To help you start your website design off right, here are 7 ways in which you can streamline your user journey and ensure minimal user drop off.      

Conduct thorough user research

Before you can design the user experience of your site, you need to know exactly who your users will be and what their motivations are. You will already know what you need your site to do, but now you have to think about how your users will reach your end goal. 

User research is always the first thing to be rushed through, but correctly identifying user behaviours e.g. what pages they visit, their behaviour flow and which landing pages have the highest bounce rate, will help you tailor your UX and streamline your user journey. 

Only include what is absolutely necessary  

It can be easy to get carried away and create convoluted websites with too much copy and too many landing pages. It’s important to take a look at your site map and take out any pages, processes or steps that may be considered unnecessary. 

Make sure all the information your users might be visiting your site for is clearly labelled and easy to find, straight from the homepage. 

Keeping forms minimal and un-intrusive

When it comes to features such as on-site forms, it is best to keep the fields minimal and easy to answer quickly. More often than not, users will give up on a form if it is either asking too many questions, or if it is not clear as to what information is needed. A simple name and contact number or email address is all you really need for enquiry forms, with a message box to allow users to explain the reason for their enquiry. 

Keep copy short and sweet

When optimising a landing page, it can be tempting to add as much copy as possible, filled with keywords and internal links. However, though SEO is important to a new site, users should always come first. Make sure you write all your copy with them in mind, keeping it to the point and filled with relevant and useful information. Then you can revisit the copy and add in keywords and phrases for SEO purposes. 

Keep the nav bar succinct 

Too many category pages can become confusing and allow users to easily get lost on the site. When deciding what should be included on your nav bar, think about what information your users will be looking for as soon as they land on your site. 

According to a recent survey from HubSpot, 86 per cent of site users want to be able to see products and services as soon as they land on a site. Give your users what they want on a silver platter, offering minimal steps to find exactly what they are looking for. 
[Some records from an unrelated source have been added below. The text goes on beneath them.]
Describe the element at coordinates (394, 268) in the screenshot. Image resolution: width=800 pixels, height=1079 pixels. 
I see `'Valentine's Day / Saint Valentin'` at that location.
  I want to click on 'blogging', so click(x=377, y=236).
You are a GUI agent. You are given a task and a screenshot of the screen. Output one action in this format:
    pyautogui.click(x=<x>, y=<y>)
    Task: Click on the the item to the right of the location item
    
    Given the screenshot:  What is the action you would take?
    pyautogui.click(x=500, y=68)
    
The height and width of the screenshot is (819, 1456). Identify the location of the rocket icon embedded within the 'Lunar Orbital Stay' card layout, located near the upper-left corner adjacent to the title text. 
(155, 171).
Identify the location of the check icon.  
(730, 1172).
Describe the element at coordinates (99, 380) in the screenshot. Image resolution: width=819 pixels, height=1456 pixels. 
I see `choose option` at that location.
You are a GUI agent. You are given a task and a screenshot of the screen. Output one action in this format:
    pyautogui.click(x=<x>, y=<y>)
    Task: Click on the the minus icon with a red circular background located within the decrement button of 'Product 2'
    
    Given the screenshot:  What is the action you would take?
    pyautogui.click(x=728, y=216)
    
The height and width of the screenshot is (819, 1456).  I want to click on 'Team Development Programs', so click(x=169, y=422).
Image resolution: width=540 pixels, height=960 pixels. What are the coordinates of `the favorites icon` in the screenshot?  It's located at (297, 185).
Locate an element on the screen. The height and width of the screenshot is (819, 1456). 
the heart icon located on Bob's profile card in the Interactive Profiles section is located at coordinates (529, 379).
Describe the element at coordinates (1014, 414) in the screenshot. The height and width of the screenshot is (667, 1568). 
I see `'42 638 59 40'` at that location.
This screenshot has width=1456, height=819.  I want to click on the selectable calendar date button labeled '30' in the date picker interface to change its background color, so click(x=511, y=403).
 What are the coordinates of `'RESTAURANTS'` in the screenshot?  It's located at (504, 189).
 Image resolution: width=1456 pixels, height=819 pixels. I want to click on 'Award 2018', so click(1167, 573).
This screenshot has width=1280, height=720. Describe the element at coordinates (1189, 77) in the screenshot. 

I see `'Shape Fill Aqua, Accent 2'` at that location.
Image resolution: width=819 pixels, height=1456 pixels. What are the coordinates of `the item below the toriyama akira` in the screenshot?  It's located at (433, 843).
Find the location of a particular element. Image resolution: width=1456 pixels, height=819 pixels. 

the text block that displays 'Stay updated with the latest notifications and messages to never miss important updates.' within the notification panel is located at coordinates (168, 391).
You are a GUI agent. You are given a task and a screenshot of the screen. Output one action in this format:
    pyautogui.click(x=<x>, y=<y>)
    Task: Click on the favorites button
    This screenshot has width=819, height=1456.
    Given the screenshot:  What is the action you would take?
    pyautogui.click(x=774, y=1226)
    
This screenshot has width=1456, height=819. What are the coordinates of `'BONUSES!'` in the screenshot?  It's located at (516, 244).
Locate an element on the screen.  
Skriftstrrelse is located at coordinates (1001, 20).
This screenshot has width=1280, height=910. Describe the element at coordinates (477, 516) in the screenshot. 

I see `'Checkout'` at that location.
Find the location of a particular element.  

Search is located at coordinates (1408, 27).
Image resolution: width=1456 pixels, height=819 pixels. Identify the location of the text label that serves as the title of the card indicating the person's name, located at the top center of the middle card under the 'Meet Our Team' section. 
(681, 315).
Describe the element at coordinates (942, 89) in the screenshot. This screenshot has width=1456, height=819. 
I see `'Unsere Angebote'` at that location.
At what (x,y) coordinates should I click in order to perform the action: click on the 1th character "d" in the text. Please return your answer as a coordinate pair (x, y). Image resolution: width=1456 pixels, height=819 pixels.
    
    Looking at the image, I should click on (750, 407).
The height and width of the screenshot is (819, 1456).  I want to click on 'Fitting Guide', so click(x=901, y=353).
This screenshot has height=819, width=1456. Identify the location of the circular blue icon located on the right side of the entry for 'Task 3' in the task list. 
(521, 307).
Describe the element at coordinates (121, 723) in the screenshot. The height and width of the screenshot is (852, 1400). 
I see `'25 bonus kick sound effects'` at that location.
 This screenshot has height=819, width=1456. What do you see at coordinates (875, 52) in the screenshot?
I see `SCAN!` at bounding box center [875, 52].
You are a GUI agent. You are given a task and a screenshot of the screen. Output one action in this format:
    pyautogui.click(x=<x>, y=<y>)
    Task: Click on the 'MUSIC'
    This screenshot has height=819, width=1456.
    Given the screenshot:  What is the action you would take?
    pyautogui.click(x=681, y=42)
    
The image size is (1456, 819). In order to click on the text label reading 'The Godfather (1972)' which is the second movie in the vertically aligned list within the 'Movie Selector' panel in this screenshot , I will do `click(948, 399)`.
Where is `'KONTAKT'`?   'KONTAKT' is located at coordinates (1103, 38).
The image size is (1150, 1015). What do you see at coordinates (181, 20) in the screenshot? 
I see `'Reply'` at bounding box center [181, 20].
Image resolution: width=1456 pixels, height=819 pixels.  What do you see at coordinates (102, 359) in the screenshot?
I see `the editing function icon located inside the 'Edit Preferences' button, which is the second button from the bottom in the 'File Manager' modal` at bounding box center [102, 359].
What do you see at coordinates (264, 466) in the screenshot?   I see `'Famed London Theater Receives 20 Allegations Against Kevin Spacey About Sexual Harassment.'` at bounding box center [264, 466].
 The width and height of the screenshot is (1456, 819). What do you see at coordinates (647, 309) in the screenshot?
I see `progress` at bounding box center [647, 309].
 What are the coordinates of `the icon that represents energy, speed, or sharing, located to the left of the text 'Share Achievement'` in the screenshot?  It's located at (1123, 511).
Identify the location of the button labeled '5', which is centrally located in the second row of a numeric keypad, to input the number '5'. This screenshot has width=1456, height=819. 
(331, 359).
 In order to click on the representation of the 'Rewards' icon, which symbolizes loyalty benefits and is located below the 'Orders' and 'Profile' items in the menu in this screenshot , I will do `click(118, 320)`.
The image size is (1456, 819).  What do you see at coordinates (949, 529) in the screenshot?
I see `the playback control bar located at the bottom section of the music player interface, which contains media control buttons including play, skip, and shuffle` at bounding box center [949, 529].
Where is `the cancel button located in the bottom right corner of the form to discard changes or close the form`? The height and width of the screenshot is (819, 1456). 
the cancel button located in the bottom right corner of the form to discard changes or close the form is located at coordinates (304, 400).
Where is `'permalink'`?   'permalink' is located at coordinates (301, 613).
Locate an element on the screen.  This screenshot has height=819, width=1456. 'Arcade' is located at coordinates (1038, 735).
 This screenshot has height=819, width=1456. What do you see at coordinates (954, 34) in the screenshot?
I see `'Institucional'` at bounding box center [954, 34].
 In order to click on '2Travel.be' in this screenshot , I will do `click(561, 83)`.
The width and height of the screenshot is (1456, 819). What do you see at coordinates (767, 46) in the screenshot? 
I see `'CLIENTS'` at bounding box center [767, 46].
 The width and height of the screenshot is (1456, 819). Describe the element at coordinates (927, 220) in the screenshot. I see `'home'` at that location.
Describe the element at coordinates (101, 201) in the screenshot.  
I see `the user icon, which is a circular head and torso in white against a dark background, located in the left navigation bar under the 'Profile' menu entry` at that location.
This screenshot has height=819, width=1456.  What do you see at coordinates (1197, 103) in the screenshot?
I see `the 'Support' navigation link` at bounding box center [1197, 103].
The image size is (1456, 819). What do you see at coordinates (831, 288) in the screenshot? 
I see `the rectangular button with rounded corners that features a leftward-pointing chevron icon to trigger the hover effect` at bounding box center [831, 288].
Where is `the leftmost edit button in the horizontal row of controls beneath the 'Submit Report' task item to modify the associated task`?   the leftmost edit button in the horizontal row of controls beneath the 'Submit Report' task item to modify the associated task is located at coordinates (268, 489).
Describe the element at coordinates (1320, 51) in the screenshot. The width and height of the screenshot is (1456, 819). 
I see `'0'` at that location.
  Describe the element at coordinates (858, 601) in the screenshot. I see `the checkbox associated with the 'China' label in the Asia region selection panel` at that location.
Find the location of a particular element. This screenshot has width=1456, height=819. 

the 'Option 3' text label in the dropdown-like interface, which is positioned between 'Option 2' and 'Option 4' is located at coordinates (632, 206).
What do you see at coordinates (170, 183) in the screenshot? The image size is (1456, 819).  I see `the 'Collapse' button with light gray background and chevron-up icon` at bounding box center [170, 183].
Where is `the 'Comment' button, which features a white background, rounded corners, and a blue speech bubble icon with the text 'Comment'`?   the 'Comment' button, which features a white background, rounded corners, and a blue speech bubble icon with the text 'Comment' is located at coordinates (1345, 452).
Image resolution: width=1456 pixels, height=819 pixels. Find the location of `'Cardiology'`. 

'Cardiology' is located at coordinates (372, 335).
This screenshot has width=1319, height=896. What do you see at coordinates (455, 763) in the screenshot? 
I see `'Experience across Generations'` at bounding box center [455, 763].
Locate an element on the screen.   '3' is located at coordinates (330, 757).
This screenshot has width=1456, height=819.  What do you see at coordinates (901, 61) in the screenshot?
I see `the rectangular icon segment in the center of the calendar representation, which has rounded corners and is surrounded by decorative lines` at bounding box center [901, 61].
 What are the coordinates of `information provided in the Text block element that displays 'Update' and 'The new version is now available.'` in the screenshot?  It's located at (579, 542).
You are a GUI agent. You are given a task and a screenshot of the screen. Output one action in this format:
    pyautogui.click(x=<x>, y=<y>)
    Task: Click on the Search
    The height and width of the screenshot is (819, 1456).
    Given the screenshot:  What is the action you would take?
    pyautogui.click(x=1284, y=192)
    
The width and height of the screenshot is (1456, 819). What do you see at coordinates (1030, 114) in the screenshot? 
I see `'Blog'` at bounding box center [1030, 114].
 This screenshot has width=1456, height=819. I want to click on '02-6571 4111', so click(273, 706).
User research doesn’t end as soon as you’ve planned out your user journey and UX design, research should be kept up to date all year round, in order to identify changes in behaviour. Tools such as Google Analytics can help you chart the behaviour flow of your users and help you identify any bumps in your user journey that might need attending to. 

User behaviours change and shifts over time, depending on the types of products and services you offer and even depending on changes to UX trends. For example, the introduction of the burger menu changed the way users expect to see a site menu and where to find the pages they are searching for. 

Make sure your site is responsive 

Mobile now takes up a large chunk of searches and 61% of users said that if they didn’t find what they were looking for immediately on a mobile site, they would look for an alternative site. Despite users often using mobile for initial searches, the speed at which mobile users move from the top of the funnel to actual conversion is a lot faster than that of desktop.   

Mobile users want ease of use and speed, they want to be able to jump onto a site, find what they are searching for and complete their goal swiftly. Mobile users are also more likely to convert, as they are often looking to buy or enquire ‘on the go’. 

Ensuring a streamlined user journey ensures your users have the best chance to convert. It helps to improve the reputation of both your brand and your website and can also generate loyal, recurring customers. By not sacrificing functionality for beauty and keeping your UX design user focused and to the point, your site will be able to serve both you and your customers to optimum capacity.